Em um movimento considerado histórico para o comércio internacional, a União Europeia e o Mercosul devem formalizar, no próximo dia 17, o maior acordo comercial já firmado entre os dois blocos econômicos. O pacto é visto como um marco na defesa do multilateralismo, em um cenário global marcado por tensões geopolíticas, disputas comerciais e tendências protecionistas.
Embora a assinatura represente um avanço decisivo após mais de duas décadas de negociações, a entrada em vigor do acordo ainda depende de um processo complexo e demorado. Após a formalização, o texto precisará ser submetido à aprovação dos parlamentos nacionais dos países integrantes dos dois blocos. Esse trâmite pode se estender por anos, uma vez que envolve diferentes sistemas legislativos e debates internos sensíveis, especialmente em temas como meio ambiente, agricultura e proteção industrial.
Apesar disso, o governo brasileiro trabalha com a expectativa de que o acordo possa começar a valer ainda em 2026. A estratégia passa pela aprovação do texto no Congresso Nacional, independentemente do andamento do processo legislativo nos demais países do Mercosul. Pelas regras do tratado, não é necessário que todos os membros do bloco sul-americano ratifiquem simultaneamente o acordo para que ele passe a vigorar nos países que já tenham concluído seus trâmites internos.
Nos bastidores do Palácio do Planalto, a avaliação é de que o Brasil pode sair na frente e colher os primeiros frutos da parceria com a União Europeia, abrindo mercados, reduzindo tarifas e ampliando o fluxo de investimentos estrangeiros. O entendimento é de que a antecipação da vigência fortaleceria a competitividade da indústria nacional e do agronegócio, além de ampliar a presença de produtos brasileiros no mercado europeu.

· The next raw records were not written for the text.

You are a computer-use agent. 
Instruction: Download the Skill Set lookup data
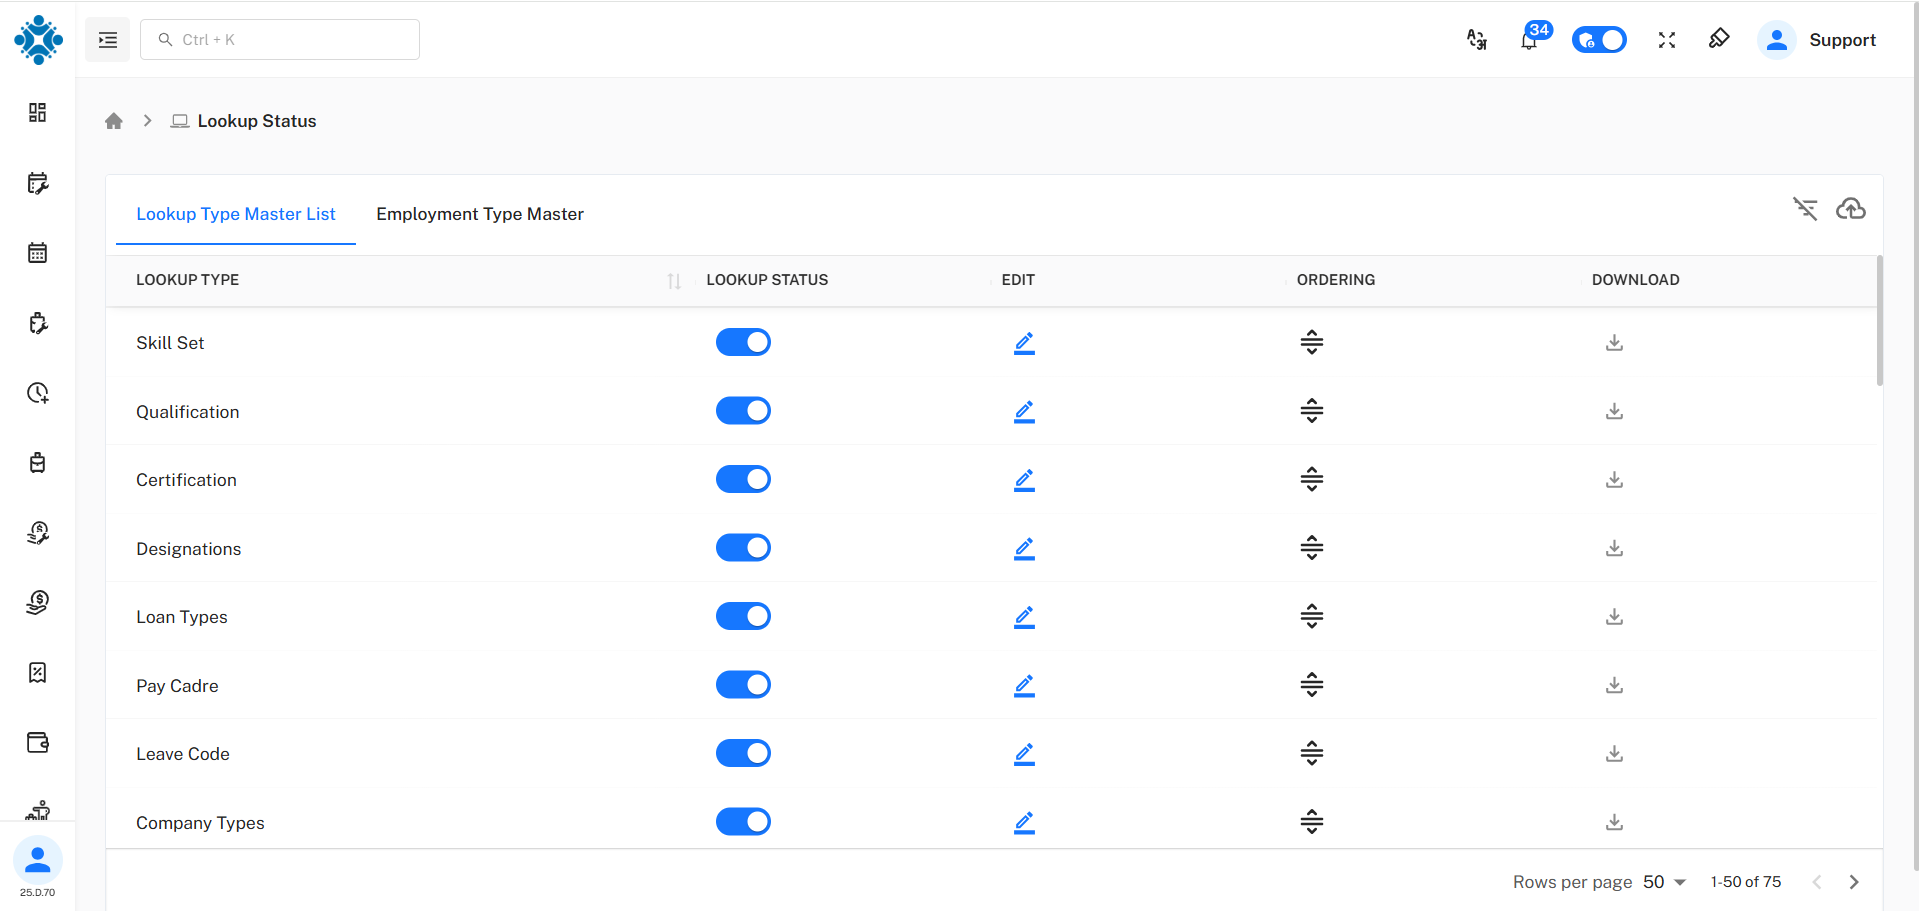[x=1613, y=342]
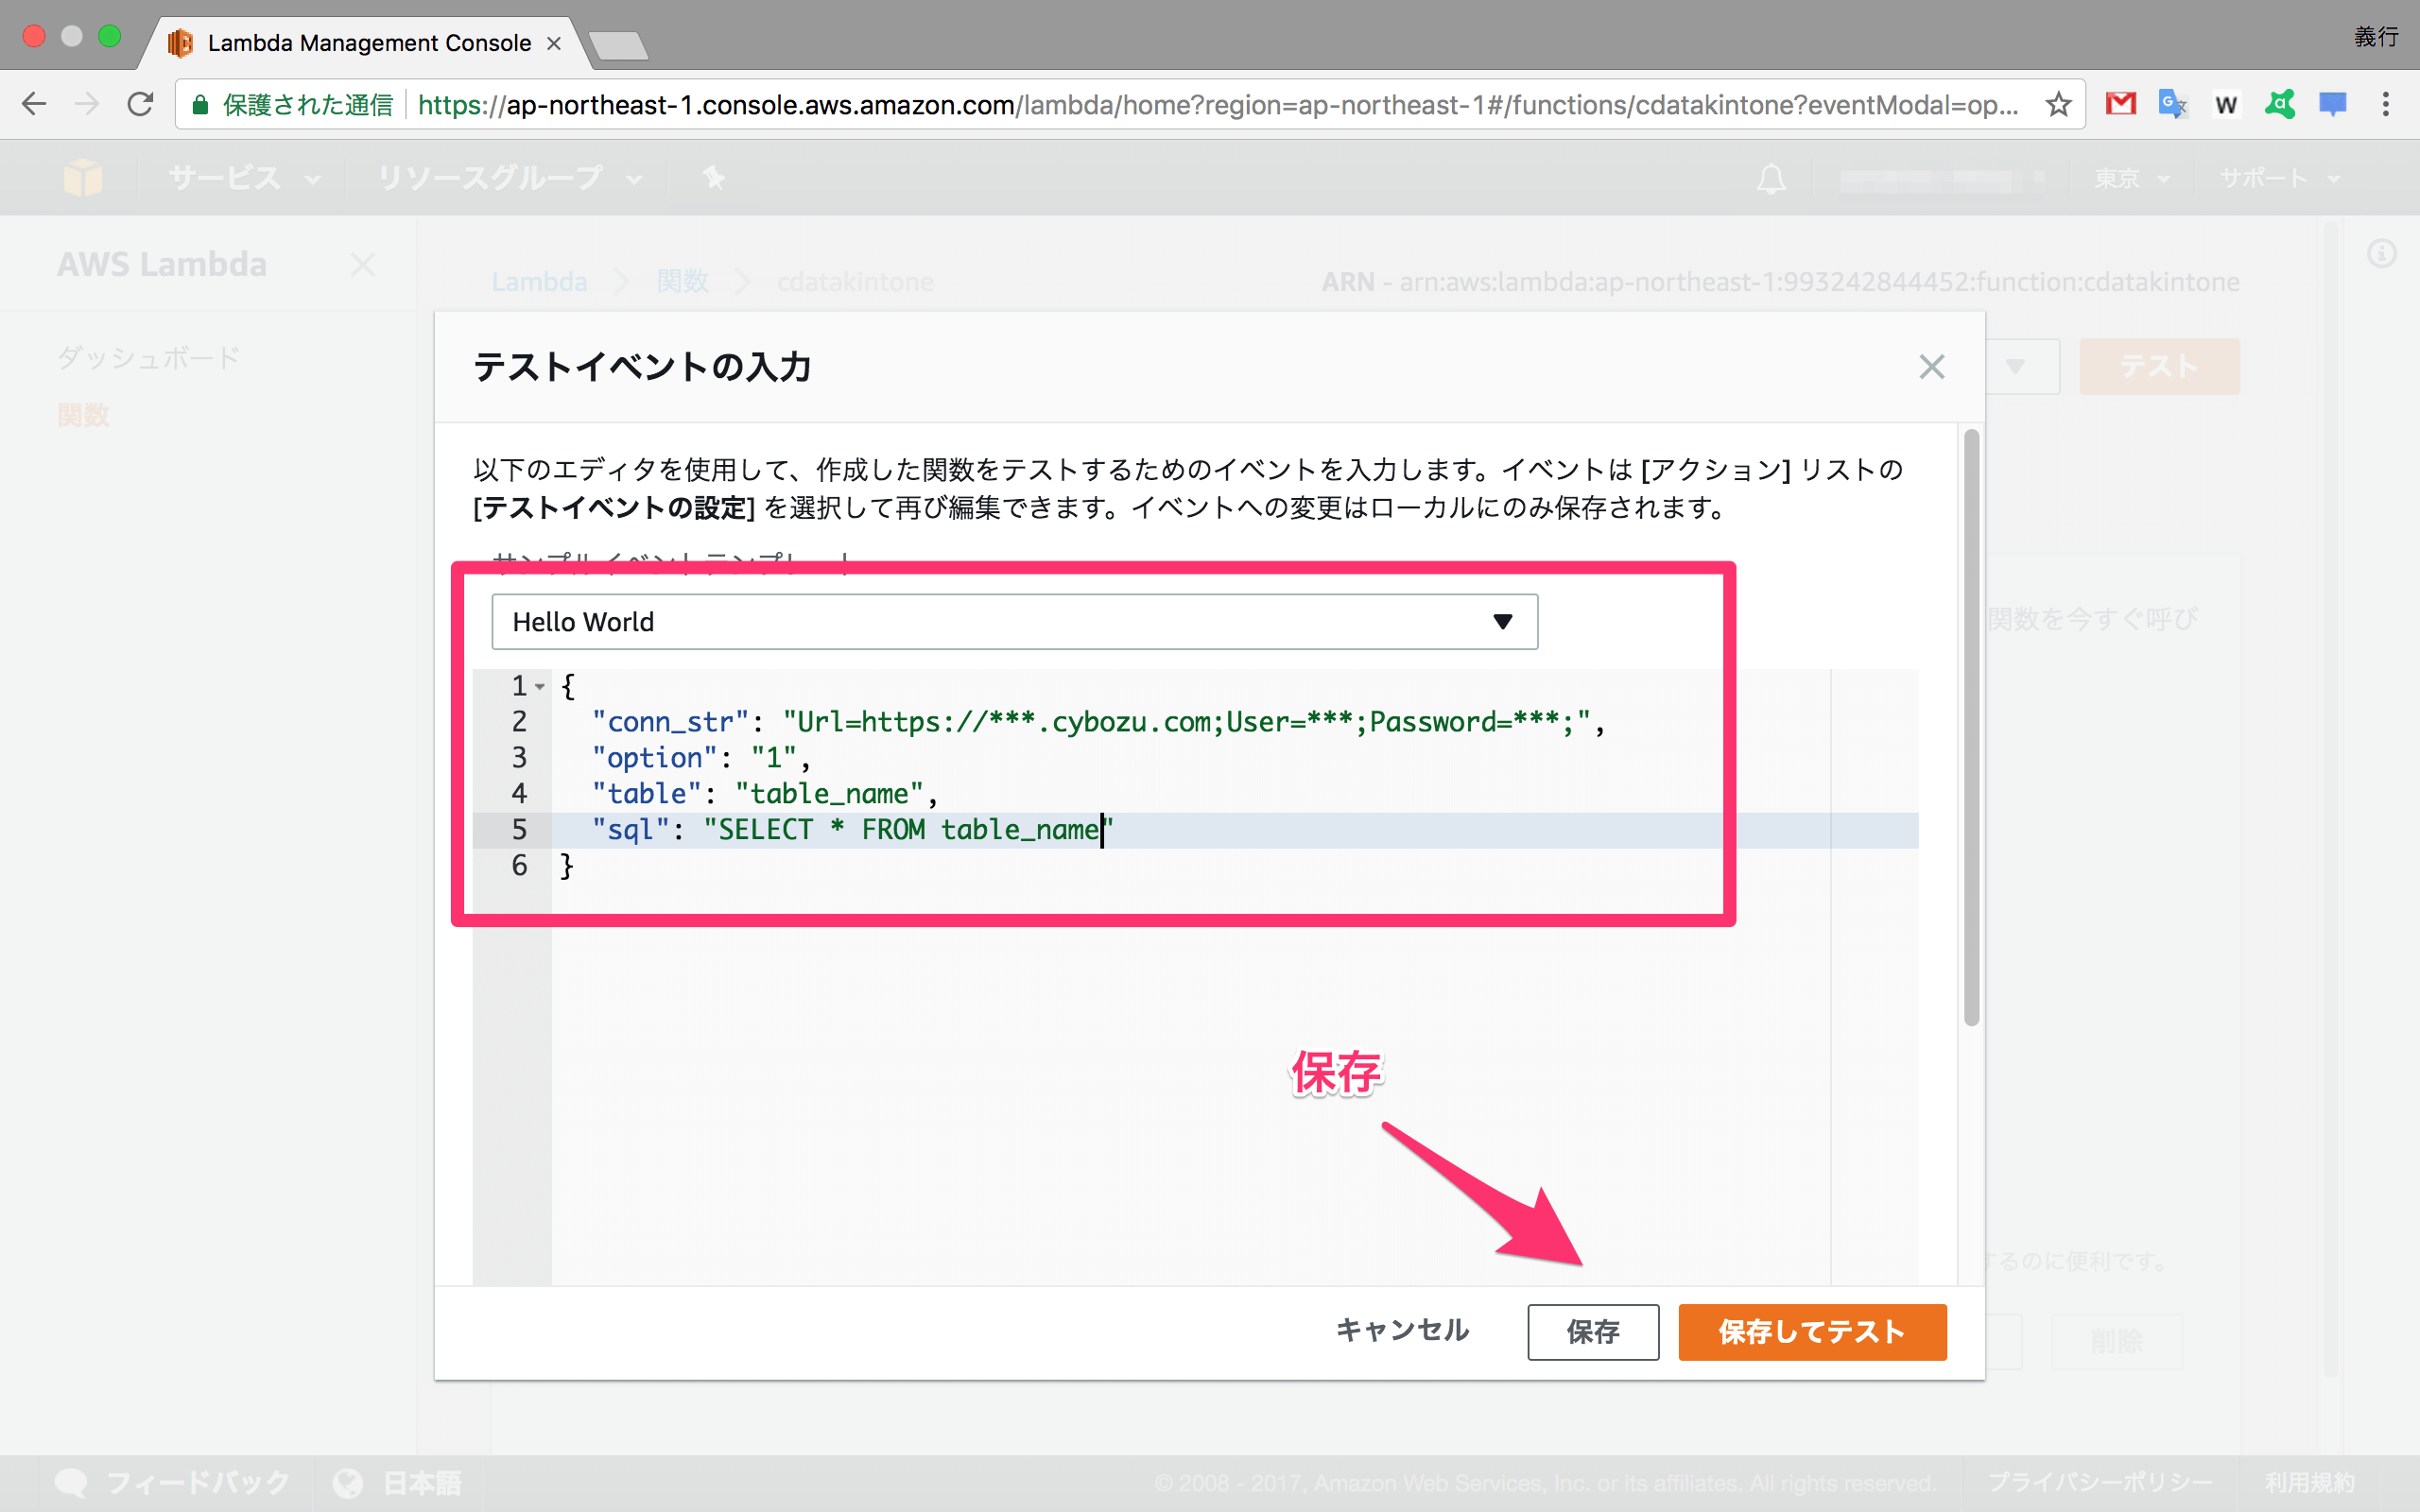Open the Hello World template dropdown
Image resolution: width=2420 pixels, height=1512 pixels.
point(1014,622)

O vice-presidente da República e ministro do Desenvolvimento, Indústria, Comércio e Serviços, Geraldo Alckmin, tem reiterado publicamente a confiança nesse cronograma. Segundo ele, há um esforço concentrado para que o Congresso Nacional analise o acordo ainda no primeiro semestre. “O acordo deve ser assinado nos próximos dias, e a nossa expectativa é de que a vigência ocorra este ano”, afirmou o ministro. “Se o Congresso brasileiro votar no primeiro semestre, nós não dependemos da Argentina, do Uruguai e do Paraguai. Já entra em vigência.”

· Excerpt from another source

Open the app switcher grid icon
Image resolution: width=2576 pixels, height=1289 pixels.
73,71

Diplomatas brasileiros também destacam que o acordo consolida uma parceria estratégica entre dois dos maiores mercados consumidores do planeta. Juntos, União Europeia e Mercosul somam cerca de 780 milhões de habitantes e representam uma parcela significativa do Produto Interno Bruto (PIB) global. Para analistas, trata-se de um sinal político relevante em defesa do comércio baseado em regras e da cooperação internacional.
Por outro lado, o tratado não é consenso. Na Europa, setores agrícolas demonstram resistência, temendo a concorrência de produtos sul-americanos. Já no Mercosul, há preocupações relacionadas à abertura de mercados industriais e às exigências ambientais impostas pelos europeus. Esses pontos prometem alimentar debates intensos nos parlamentos nacionais.
Mesmo diante das controvérsias, a avaliação predominante no governo brasileiro é de que os benefícios superam os riscos. A expectativa é que, uma vez em vigor, o acordo estimule o crescimento econômico, gere empregos e reforce a inserção do Brasil nas cadeias globais de valor, consolidando o país como um ator relevante no comércio internacional do século XXI.